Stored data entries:
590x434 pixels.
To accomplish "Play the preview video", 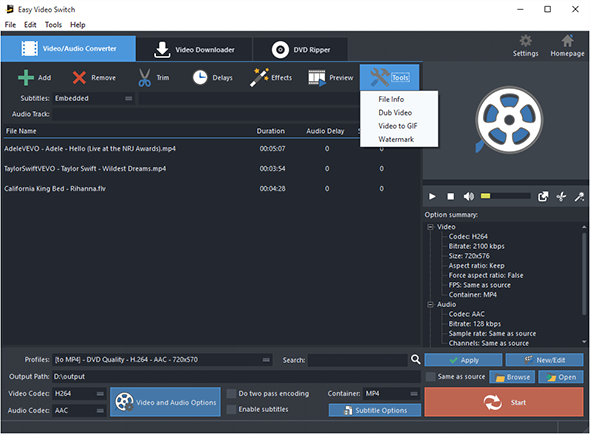I will 432,196.
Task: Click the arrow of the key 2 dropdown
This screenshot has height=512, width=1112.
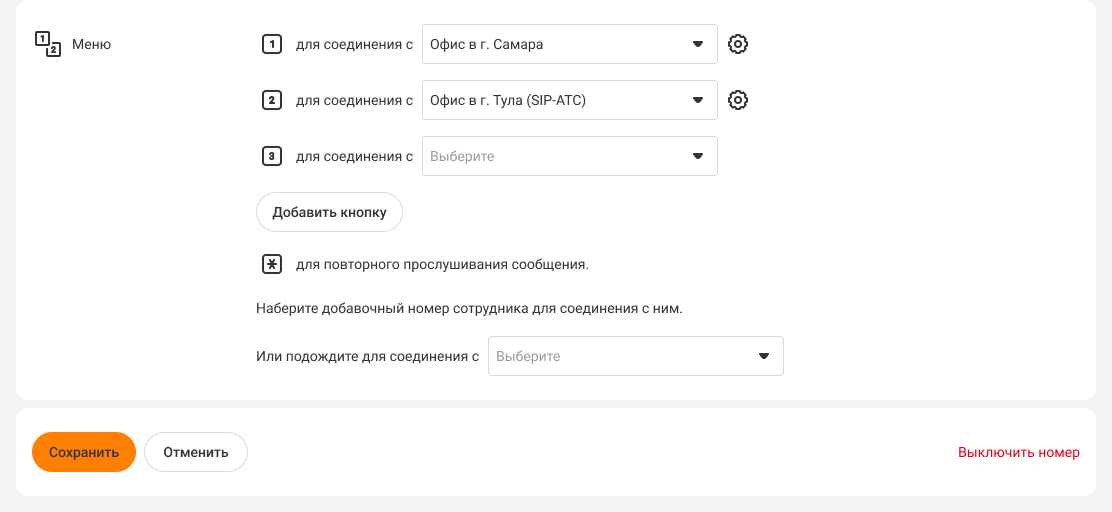Action: click(x=698, y=100)
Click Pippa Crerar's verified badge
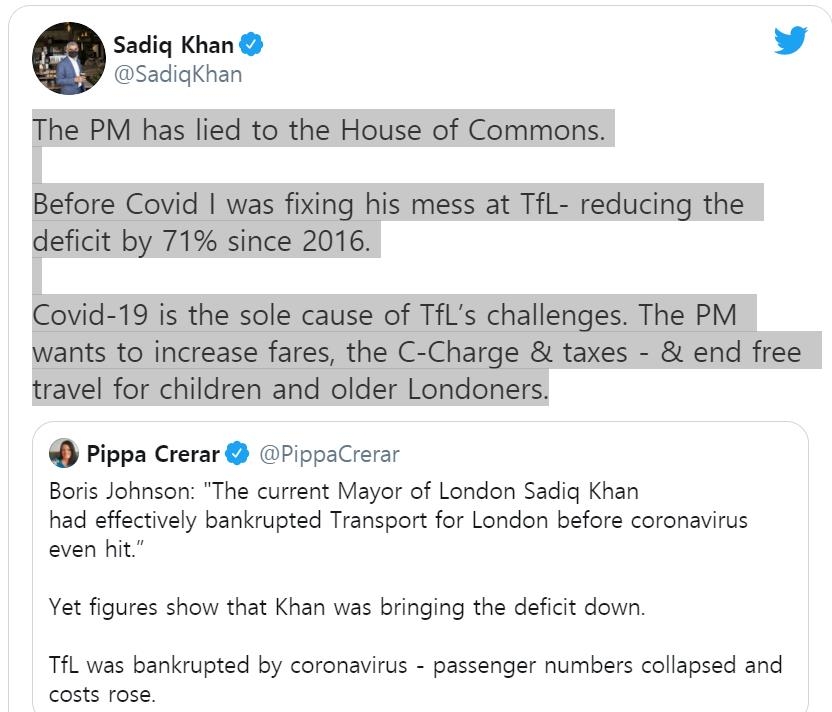This screenshot has height=712, width=832. point(237,454)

▸ The problem: The response must restate exactly the lines from the one containing "Task: Click the arrow of the key 2 dropdown" through the end of the records above and must leave out all pictures.

▸ Output of the exercise:
Task: Click the arrow of the key 2 dropdown
This screenshot has height=512, width=1112.
Action: click(x=698, y=100)
Click Pippa Crerar's verified badge
This screenshot has height=712, width=832. point(237,454)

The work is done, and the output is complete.